Problem description =>
Look through the entries. Copy each line that has the word "mode".

Record extracts Block Start

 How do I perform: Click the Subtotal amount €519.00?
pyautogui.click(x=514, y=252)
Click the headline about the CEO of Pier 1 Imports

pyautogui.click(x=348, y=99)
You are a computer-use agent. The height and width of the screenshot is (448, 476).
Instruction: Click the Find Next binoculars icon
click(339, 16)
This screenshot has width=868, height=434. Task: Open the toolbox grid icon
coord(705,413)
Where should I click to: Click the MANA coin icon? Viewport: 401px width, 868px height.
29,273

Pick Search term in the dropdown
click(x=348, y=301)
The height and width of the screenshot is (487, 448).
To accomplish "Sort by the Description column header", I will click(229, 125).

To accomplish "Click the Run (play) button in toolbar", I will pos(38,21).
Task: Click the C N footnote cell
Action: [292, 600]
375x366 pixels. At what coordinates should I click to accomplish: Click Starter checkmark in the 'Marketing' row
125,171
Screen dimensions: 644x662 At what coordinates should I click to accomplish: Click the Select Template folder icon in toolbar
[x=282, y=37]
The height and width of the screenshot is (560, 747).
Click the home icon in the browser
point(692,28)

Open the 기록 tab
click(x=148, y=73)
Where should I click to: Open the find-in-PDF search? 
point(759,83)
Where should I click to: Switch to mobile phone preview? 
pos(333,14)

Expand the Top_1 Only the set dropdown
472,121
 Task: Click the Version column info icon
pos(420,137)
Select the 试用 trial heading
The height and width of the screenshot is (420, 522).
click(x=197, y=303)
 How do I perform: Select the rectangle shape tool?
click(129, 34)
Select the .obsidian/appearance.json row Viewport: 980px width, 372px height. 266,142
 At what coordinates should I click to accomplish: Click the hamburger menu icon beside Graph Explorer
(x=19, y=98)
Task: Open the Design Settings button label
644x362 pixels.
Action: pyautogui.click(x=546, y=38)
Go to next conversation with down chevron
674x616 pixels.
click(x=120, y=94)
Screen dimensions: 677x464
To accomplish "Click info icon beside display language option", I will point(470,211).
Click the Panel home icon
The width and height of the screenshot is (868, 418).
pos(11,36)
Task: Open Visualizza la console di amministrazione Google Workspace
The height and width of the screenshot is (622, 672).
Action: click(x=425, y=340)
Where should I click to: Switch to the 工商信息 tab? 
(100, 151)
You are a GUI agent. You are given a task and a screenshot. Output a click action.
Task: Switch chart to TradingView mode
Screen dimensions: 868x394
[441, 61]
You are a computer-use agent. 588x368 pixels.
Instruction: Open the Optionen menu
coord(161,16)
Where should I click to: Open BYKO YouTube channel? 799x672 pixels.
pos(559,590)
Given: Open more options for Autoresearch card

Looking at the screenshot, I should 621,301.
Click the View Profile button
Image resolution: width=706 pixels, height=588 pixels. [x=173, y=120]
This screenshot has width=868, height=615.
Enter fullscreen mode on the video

Record extracts Block End

Expected answer =>
Task: Switch chart to TradingView mode
Enter fullscreen mode on the video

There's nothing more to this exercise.